4/10
A Dysfunctional Family
13 May 2014
What I expected was a humorous satire on beauty pageants. What I got was a bizarre family drama that had little to do with pageants. The first-half dialogue tells us about Carnelle's (Holly Hunter) plans to be in the contest. But the action mostly centers on peripheral family problems involving Carnelle's two cousins, Elain (Mary Steenburgen), a former winner, and Delmount (Tim Robbins), something of a roving cad. Both just happen to arrive back in Carnelle's small town to be characters in the script.

The second half gets us closer to pageant time. But again, Elain and Delmount dominate the plot so that, for example, as contestants parade on-stage, the camera is on Delmount delivering dialogue tangential to the film's supposed theme on beauty pageants. The one funny moment was a reference, by another character, to bullfrogs that had been dressed in miniature glamorous costumes.

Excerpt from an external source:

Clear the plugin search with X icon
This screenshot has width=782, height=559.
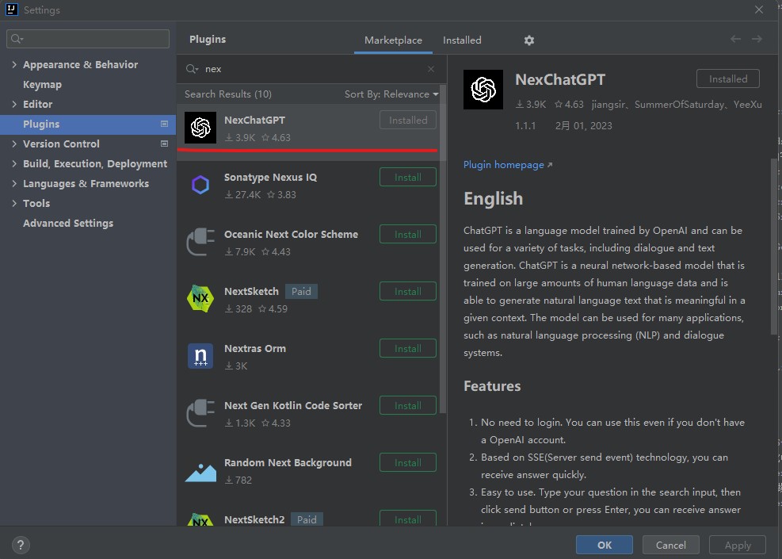coord(431,69)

The story's theme is somewhat clichéd: contestants enter pageants for acceptance and love. That may have been true in times past. But I think in today's competitive world, the real motivation is money or a shot at stardom.

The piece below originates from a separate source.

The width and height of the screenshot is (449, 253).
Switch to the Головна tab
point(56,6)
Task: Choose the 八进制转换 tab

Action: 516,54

Visuals are acceptable. Cinematography is competent though conventional. That the film was shot on location in Mississippi adds some realism to the setting. Casting and acting are okay, I guess. Background music trends nondescript and unmemorable.

This film could have been so much more. I don't know anything about the play upon which the film is based. But I might have enjoyed the movie more if the writers had scrapped the original material and wrote an original story that put the focus on the pageant rather than on a dysfunctional family.